Data section:
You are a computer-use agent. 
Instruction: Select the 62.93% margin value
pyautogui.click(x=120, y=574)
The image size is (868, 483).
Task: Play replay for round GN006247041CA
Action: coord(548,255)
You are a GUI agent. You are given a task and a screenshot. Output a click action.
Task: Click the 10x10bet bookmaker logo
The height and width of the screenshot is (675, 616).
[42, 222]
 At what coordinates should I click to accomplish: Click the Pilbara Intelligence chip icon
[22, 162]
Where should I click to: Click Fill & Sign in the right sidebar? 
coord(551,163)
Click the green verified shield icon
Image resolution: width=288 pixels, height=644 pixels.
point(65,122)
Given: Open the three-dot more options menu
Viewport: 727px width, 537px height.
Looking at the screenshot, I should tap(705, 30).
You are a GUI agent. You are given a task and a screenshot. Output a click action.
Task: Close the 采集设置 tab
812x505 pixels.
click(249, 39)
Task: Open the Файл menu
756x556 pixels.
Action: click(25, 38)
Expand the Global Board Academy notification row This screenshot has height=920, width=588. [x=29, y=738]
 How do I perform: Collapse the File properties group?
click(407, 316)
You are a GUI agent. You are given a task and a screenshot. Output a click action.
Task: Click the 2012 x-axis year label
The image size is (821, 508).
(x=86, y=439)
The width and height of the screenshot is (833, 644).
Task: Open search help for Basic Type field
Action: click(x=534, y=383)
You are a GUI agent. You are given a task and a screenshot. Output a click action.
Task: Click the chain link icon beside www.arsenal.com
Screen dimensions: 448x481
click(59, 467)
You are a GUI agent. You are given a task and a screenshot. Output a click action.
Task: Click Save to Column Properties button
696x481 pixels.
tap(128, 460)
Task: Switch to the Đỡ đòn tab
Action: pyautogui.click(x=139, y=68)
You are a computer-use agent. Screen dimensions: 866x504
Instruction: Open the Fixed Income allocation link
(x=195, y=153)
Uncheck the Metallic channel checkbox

Exercise: Give back each record above exactly as written.

Answer box:
You are a computer-use agent. 
Instruction: Select the 62.93% margin value
pyautogui.click(x=120, y=574)
The image size is (868, 483).
Task: Play replay for round GN006247041CA
Action: coord(548,255)
You are a GUI agent. You are given a task and a screenshot. Output a click action.
Task: Click the 10x10bet bookmaker logo
The height and width of the screenshot is (675, 616).
[42, 222]
 At what coordinates should I click to accomplish: Click the Pilbara Intelligence chip icon
[22, 162]
Where should I click to: Click Fill & Sign in the right sidebar? 
coord(551,163)
Click the green verified shield icon
Image resolution: width=288 pixels, height=644 pixels.
point(65,122)
Given: Open the three-dot more options menu
Viewport: 727px width, 537px height.
Looking at the screenshot, I should tap(705, 30).
You are a GUI agent. You are given a task and a screenshot. Output a click action.
Task: Close the 采集设置 tab
812x505 pixels.
click(249, 39)
Task: Open the Файл menu
756x556 pixels.
Action: click(25, 38)
Expand the Global Board Academy notification row This screenshot has height=920, width=588. [x=29, y=738]
 How do I perform: Collapse the File properties group?
click(407, 316)
You are a GUI agent. You are given a task and a screenshot. Output a click action.
Task: Click the 2012 x-axis year label
The image size is (821, 508).
(x=86, y=439)
The width and height of the screenshot is (833, 644).
Task: Open search help for Basic Type field
Action: click(x=534, y=383)
You are a GUI agent. You are given a task and a screenshot. Output a click action.
Task: Click the chain link icon beside www.arsenal.com
Screen dimensions: 448x481
click(59, 467)
You are a GUI agent. You are given a task and a screenshot. Output a click action.
Task: Click Save to Column Properties button
696x481 pixels.
tap(128, 460)
Task: Switch to the Đỡ đòn tab
Action: pyautogui.click(x=139, y=68)
You are a computer-use agent. Screen dimensions: 866x504
Instruction: Open the Fixed Income allocation link
(x=195, y=153)
Uncheck the Metallic channel checkbox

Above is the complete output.